- _Listed records_
——————————

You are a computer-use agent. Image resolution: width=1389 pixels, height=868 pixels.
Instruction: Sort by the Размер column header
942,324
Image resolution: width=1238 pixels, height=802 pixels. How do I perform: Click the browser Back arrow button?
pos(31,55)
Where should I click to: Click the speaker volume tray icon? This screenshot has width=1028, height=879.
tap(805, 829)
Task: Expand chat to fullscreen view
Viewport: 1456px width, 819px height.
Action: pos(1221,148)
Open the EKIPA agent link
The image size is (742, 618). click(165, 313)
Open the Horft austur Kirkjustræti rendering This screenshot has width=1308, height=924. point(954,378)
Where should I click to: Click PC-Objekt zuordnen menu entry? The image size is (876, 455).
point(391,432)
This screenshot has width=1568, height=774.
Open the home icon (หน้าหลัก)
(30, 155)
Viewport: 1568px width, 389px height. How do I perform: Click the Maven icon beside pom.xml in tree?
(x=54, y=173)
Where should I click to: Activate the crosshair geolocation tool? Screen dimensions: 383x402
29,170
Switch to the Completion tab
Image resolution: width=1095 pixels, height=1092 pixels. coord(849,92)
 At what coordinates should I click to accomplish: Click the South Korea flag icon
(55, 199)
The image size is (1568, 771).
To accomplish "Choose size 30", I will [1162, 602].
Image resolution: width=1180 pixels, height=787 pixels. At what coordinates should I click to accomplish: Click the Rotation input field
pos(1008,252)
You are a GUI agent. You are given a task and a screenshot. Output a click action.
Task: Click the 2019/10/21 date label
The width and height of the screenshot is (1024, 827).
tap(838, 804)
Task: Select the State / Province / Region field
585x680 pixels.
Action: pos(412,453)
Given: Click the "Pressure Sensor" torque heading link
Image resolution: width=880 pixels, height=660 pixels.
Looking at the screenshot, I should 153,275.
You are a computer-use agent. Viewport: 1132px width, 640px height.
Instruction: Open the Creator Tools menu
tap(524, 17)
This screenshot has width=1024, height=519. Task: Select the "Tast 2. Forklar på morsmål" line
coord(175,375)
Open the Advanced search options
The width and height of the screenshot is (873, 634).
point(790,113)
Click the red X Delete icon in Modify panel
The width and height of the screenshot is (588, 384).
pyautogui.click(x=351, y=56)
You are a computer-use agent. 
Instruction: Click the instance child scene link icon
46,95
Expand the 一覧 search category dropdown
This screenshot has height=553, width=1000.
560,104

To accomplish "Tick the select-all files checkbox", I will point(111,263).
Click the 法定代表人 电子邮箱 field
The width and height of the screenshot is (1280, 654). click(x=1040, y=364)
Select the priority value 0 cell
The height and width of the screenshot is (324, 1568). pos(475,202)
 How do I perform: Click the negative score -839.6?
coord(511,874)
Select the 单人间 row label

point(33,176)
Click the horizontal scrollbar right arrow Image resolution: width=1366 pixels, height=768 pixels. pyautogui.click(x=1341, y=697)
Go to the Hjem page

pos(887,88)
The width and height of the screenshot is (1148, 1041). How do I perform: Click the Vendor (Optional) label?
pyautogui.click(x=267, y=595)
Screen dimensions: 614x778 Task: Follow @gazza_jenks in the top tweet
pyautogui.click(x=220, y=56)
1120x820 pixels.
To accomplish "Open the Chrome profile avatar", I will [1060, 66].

——————————

- _Work request_
Transcribe every record exactly, keeping each line as it is.

- _Answer section_
You are a computer-use agent. Image resolution: width=1389 pixels, height=868 pixels.
Instruction: Sort by the Размер column header
942,324
Image resolution: width=1238 pixels, height=802 pixels. How do I perform: Click the browser Back arrow button?
pos(31,55)
Where should I click to: Click the speaker volume tray icon? This screenshot has width=1028, height=879.
tap(805, 829)
Task: Expand chat to fullscreen view
Viewport: 1456px width, 819px height.
Action: pos(1221,148)
Open the EKIPA agent link
The image size is (742, 618). click(165, 313)
Open the Horft austur Kirkjustræti rendering This screenshot has width=1308, height=924. point(954,378)
Where should I click to: Click PC-Objekt zuordnen menu entry? The image size is (876, 455).
point(391,432)
This screenshot has width=1568, height=774.
Open the home icon (หน้าหลัก)
(30, 155)
Viewport: 1568px width, 389px height. How do I perform: Click the Maven icon beside pom.xml in tree?
(x=54, y=173)
Where should I click to: Activate the crosshair geolocation tool? Screen dimensions: 383x402
29,170
Switch to the Completion tab
Image resolution: width=1095 pixels, height=1092 pixels. coord(849,92)
 At what coordinates should I click to accomplish: Click the South Korea flag icon
(55, 199)
The image size is (1568, 771).
To accomplish "Choose size 30", I will [1162, 602].
Image resolution: width=1180 pixels, height=787 pixels. At what coordinates should I click to accomplish: Click the Rotation input field
pos(1008,252)
You are a GUI agent. You are given a task and a screenshot. Output a click action.
Task: Click the 2019/10/21 date label
The width and height of the screenshot is (1024, 827).
tap(838, 804)
Task: Select the State / Province / Region field
585x680 pixels.
Action: pos(412,453)
Given: Click the "Pressure Sensor" torque heading link
Image resolution: width=880 pixels, height=660 pixels.
Looking at the screenshot, I should 153,275.
You are a computer-use agent. Viewport: 1132px width, 640px height.
Instruction: Open the Creator Tools menu
tap(524, 17)
This screenshot has width=1024, height=519. Task: Select the "Tast 2. Forklar på morsmål" line
coord(175,375)
Open the Advanced search options
The width and height of the screenshot is (873, 634).
point(790,113)
Click the red X Delete icon in Modify panel
The width and height of the screenshot is (588, 384).
pyautogui.click(x=351, y=56)
You are a computer-use agent. 
Instruction: Click the instance child scene link icon
46,95
Expand the 一覧 search category dropdown
This screenshot has height=553, width=1000.
560,104

To accomplish "Tick the select-all files checkbox", I will point(111,263).
Click the 法定代表人 电子邮箱 field
The width and height of the screenshot is (1280, 654). click(x=1040, y=364)
Select the priority value 0 cell
The height and width of the screenshot is (324, 1568). pos(475,202)
 How do I perform: Click the negative score -839.6?
coord(511,874)
Select the 单人间 row label

point(33,176)
Click the horizontal scrollbar right arrow Image resolution: width=1366 pixels, height=768 pixels. pyautogui.click(x=1341, y=697)
Go to the Hjem page

pos(887,88)
The width and height of the screenshot is (1148, 1041). How do I perform: Click the Vendor (Optional) label?
pyautogui.click(x=267, y=595)
Screen dimensions: 614x778 Task: Follow @gazza_jenks in the top tweet
pyautogui.click(x=220, y=56)
1120x820 pixels.
To accomplish "Open the Chrome profile avatar", I will [1060, 66].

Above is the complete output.